DIRECTIVE A:
Locate each line in the rows below that contains the word "checkbox" and copy those lines.

------ SELECTION ------

Newton's Law of Gravitation

In the late 17th century, Isaac Newton proposed one of the most important laws in all of physics: a universal law that describes the gravitational attraction between any two masses in the universe. This law unified terrestrial gravity — the force that makes an apple fall — with celestial mechanics — the force that keeps the Moon in orbit around the Earth and the planets in orbit around the Sun.

Newton's Law of Universal Gravitation

Newton's law states that every point mass attracts every other point mass with a force that is:

Directly proportional to the product of their masses
Inversely proportional to the square of the distance between their centres

Mathematically:

$F = \frac{GMm}{r^2}$

where:

F is the gravitational force between the two masses (N)
G is the gravitational constant, 6.674 × 10⁻¹¹ N m² kg⁻² (sometimes called "big G")
M and m are the two masses (kg)
r is the distance between the centres of the two masses (m)

------ RECORDS FOR THIS TASK ------

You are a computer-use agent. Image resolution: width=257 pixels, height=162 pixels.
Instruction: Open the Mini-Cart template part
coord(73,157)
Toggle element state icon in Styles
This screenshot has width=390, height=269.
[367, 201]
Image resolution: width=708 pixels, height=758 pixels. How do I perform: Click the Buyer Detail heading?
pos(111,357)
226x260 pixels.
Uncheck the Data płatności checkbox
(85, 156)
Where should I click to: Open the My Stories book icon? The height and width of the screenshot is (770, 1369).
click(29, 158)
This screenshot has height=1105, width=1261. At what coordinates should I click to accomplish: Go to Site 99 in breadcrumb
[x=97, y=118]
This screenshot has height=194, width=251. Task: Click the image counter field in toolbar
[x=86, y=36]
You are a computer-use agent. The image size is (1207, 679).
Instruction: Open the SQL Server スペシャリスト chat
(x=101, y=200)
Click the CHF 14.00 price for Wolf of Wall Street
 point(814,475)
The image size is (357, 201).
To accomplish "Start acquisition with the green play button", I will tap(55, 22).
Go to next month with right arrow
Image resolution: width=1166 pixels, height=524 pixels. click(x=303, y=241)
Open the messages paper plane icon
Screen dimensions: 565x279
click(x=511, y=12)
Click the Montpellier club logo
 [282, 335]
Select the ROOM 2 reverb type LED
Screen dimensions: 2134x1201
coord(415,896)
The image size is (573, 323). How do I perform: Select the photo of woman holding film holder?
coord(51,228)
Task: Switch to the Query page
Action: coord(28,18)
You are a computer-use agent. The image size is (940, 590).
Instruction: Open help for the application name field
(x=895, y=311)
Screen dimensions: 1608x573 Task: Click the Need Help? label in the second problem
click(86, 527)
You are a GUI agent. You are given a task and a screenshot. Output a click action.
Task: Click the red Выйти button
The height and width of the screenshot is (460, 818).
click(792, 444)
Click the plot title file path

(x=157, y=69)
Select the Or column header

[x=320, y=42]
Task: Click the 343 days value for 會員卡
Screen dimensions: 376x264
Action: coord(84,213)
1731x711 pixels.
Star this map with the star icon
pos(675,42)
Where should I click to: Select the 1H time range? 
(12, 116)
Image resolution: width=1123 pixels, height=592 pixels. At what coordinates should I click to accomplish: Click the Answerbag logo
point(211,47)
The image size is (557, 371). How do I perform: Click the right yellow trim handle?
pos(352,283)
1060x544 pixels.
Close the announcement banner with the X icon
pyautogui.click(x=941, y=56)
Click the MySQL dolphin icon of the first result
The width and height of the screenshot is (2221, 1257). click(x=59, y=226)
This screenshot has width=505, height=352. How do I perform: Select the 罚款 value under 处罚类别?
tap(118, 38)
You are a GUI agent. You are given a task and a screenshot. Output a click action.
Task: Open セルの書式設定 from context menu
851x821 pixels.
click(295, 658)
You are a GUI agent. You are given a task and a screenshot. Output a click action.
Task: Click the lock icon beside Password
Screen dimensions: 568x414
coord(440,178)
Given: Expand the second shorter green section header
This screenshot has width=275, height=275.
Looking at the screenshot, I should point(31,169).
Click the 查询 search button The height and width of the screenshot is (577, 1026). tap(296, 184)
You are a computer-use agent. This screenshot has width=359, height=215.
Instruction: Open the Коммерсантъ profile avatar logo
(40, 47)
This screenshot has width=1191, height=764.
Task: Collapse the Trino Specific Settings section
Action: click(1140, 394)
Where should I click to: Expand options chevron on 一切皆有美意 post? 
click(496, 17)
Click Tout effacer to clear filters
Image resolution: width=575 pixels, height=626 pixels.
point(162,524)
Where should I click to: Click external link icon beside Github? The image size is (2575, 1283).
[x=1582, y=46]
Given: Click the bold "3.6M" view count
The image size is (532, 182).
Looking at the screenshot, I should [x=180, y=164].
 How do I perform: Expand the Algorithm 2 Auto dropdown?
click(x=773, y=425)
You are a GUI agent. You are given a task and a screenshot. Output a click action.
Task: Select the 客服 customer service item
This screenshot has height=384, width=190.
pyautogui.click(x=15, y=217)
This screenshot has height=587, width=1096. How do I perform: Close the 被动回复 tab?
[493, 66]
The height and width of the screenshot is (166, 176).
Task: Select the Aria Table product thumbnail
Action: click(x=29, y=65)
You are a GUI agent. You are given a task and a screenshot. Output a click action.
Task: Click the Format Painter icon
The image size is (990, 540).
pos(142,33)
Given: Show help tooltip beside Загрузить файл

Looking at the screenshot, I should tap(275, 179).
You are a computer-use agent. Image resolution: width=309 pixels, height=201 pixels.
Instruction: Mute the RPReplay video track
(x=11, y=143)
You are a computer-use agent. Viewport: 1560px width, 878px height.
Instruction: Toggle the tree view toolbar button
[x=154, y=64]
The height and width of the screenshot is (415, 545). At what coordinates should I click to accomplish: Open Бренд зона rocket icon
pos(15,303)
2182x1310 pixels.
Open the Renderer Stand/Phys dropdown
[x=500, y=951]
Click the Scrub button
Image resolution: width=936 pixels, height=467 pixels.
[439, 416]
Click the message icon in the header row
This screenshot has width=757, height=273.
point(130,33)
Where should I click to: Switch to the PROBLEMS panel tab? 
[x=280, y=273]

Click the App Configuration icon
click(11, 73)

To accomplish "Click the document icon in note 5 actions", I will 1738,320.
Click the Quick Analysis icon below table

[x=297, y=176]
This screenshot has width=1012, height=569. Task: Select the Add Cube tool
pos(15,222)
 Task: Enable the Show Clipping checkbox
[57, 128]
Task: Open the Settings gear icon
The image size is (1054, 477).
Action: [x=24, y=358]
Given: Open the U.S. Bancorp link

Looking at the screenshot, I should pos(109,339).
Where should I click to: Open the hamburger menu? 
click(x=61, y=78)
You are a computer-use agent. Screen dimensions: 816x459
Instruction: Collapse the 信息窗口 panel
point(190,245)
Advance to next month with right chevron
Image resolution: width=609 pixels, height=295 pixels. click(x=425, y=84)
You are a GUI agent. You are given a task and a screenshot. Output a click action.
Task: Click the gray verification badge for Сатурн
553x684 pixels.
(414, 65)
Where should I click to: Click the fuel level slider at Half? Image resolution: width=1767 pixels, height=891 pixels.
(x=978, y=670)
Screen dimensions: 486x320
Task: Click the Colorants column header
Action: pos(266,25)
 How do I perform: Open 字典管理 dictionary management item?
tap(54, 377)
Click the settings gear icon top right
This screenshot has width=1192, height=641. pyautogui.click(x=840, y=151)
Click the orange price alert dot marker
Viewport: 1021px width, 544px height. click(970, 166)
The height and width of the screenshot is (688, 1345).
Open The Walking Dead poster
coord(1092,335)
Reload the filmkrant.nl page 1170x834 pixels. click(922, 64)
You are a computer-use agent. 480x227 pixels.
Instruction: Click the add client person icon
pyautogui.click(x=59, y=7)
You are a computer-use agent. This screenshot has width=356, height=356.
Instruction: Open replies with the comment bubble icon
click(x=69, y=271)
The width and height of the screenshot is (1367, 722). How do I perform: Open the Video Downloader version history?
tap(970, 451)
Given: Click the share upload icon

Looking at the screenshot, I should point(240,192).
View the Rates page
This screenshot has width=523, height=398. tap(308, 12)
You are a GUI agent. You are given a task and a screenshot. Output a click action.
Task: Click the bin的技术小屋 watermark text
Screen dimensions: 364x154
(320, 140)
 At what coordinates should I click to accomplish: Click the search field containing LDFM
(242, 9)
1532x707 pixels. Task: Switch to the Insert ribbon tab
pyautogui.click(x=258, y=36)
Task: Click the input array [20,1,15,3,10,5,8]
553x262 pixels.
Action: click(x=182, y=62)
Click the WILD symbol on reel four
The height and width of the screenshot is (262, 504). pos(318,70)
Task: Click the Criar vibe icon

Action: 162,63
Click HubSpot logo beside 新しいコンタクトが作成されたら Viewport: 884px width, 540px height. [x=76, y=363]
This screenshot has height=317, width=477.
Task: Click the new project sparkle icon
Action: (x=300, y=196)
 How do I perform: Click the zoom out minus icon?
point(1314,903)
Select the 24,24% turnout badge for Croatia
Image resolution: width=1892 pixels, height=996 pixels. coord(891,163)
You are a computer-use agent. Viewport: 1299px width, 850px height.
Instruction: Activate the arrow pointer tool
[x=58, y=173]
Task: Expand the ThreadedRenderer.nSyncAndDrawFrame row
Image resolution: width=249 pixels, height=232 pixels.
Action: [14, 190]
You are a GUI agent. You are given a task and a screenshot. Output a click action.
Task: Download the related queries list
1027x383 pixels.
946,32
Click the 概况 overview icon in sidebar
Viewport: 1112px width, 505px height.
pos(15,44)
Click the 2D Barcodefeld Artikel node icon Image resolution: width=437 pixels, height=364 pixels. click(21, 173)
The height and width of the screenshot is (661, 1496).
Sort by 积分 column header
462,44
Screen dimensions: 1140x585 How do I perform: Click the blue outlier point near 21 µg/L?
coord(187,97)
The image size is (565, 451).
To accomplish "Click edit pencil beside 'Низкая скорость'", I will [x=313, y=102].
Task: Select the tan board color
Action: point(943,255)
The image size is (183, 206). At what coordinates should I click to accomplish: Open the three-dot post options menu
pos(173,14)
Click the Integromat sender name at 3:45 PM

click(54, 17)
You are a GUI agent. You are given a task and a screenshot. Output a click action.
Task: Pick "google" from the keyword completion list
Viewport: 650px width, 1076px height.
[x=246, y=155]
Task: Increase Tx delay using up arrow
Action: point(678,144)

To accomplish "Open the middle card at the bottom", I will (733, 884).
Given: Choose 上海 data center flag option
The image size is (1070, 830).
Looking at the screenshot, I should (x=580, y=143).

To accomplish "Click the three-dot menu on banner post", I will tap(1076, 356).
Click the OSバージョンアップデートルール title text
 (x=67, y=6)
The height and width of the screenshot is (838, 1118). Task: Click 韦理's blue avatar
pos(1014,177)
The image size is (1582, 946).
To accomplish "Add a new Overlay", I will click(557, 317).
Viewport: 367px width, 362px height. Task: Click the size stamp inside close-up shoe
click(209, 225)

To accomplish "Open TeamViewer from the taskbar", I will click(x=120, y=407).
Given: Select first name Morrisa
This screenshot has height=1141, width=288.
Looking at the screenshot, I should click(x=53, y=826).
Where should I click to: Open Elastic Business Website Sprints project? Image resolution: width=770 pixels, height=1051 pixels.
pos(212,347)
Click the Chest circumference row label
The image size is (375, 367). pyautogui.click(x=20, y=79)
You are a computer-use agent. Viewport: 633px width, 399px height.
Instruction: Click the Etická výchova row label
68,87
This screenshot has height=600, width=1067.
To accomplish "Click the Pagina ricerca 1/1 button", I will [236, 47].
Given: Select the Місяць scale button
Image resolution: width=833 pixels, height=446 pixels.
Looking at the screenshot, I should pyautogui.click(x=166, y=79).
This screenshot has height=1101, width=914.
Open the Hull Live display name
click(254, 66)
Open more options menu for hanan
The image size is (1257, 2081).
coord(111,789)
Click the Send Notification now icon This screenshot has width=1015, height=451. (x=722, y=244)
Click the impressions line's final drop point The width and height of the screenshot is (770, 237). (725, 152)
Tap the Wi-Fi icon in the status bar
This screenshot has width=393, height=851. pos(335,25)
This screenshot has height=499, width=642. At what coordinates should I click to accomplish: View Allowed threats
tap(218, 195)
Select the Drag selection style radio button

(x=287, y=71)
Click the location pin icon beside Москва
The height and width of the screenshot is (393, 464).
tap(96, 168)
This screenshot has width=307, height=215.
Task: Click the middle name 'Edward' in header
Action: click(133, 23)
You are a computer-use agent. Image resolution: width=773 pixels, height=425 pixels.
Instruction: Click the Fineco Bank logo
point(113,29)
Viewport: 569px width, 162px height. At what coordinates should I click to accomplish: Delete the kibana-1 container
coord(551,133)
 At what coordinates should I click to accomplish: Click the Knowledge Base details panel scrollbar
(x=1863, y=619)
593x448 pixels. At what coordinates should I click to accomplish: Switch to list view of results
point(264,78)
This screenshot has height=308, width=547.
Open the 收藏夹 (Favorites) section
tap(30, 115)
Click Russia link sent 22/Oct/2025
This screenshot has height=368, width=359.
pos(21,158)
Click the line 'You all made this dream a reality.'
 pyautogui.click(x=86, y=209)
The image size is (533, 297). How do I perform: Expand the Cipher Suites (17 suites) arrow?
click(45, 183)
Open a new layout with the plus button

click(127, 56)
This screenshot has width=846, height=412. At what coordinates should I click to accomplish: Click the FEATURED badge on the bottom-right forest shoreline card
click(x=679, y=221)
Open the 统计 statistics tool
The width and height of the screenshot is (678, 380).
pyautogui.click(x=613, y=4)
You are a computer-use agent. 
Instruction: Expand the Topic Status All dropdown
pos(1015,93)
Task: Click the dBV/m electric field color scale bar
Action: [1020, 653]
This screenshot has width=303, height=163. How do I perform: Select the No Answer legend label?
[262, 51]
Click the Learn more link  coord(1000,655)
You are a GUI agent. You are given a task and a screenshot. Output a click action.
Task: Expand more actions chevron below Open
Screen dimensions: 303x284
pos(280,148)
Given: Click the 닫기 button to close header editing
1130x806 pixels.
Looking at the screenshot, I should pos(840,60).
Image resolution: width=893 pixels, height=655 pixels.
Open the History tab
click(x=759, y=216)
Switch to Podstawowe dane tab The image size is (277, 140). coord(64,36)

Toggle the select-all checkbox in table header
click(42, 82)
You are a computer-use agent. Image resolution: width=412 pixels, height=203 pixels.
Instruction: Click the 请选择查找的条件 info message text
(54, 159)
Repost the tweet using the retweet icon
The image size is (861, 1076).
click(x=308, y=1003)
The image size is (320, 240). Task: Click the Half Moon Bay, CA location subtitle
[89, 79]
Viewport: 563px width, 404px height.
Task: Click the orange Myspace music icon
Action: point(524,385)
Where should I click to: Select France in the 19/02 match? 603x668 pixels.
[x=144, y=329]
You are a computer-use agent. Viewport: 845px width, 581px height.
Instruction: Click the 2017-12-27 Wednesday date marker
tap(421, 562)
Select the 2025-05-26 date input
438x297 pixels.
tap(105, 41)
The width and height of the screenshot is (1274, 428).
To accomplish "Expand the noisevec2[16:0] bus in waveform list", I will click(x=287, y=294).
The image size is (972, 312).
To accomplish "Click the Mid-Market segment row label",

------

DIRECTIVE B:
List every symbol that the text on Newton's law of gravitation defines after "where:".

COMPLETE RESPONSE A:
Uncheck the Data płatności checkbox
 Task: Enable the Show Clipping checkbox
Toggle the select-all checkbox in table header

COMPLETE RESPONSE B:
F, G, M, m, r